DM-ing people: Now this I have yet to try, however, I have heard it worked for many people. If you want to befriend someone based on their energy, comments, content, captions, tell them; if they ignore you, then that's someone you would not want to connect with either way. If all goes well, then awesome! Point is, you will not know unless you give it a shot!

  • Hey, I noticed you also relocated to NY from Boston. Are you missing home as well? We should meet up in person, if you're up for it.

  • Nah, we need to be friends! I also share the same values/sentiments on XXX

  • I am trying to visit Greenland, are you free to answer any questions? (Then put it out there that you want to be friends)


Religious setting/groups: This is my personal favorite. As a Muslim woman, I am aware I am on the religion of my friends and this is why I make the effort to meet as many Muslim women - young Black Muslim women at that. Luckily, finding the right community in NY has helped bring this goal to fruition. I have found myself in safe spaces with the likes that I have met. I commend you try various places of worship within your faith until you find one that not only aligns with your values but also has your desired age group present. I highly recommend attending other non-service related events hosted by the newly found faith based institution as well.

  • How often do you come here?

  • What sorts of programs are offered? (Though you may have already checked, you can still ask as there may be other events that are not posted online)

  • Want to grab tea after this or sometime after?
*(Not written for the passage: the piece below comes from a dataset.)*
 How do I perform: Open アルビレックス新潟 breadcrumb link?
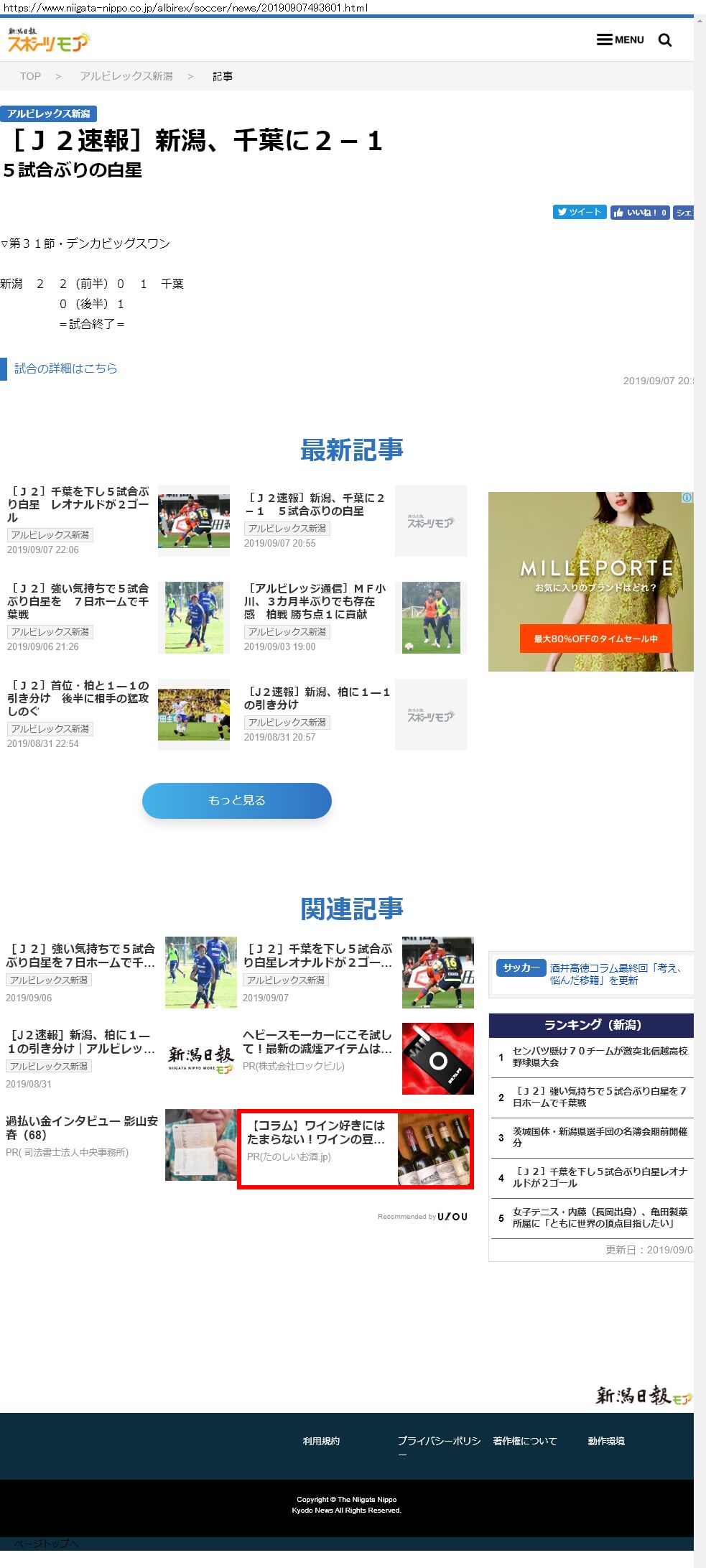(126, 76)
Bumble BFF: Yes, that’s right! Bumble is no longer just a dating app. Whether you’re looking for likeminded entrepreneurs for accountability purposes, new friends for tea, cat friends, plant buds etc. it’s the perfect place to start!

  • Utilizing the conversation openers offered when matched with a potential bff has been really great for me as well.

 

Lastly, trying different activities on your bucket list has the potential of yielding great results. Pre Covid, I attended a sewing class that I found online and ended up making it routine. Through that class, I even got the opportunity to participate in a photo-shoot with one of the attendees who was also a designer. Most recently, I bought a bike and joined a local bike club that I cannot stop raving about. I find myself meeting new people and connecting with riders who are also struggling to bike up those steep one-of-a-kind NYC hills.

As you grow, your values will change and therefore your friendships will most certainly evolve. Do not victimize yourself by keeping yourself constrained to think it is impossible to create or find your new tribe. Sometimes, distance will cause friction between friendships that were once solid. Bear in mind, it is normal to have different groups of friends as well - college friends, friends of the same faith, mommy friends (where you can share your endless baby photos), biking friends, book clubs etc. - which is actually even better if you ask me. It's more expansive and communal and you get to share/learn about the common niche that binds you all.

Putting yourself out there starts the real work in believing in your capabilities and showing yourself love; after all, most of adulting is trying to revive the youthful courageous persona we once had, all while unlearning unhealthy habits we coined as the norm.

It's now time for you to be honest with where you are and get out there; just so you know, there are a ton of folks waiting to connect with you! Go on. Bet on your capabilities!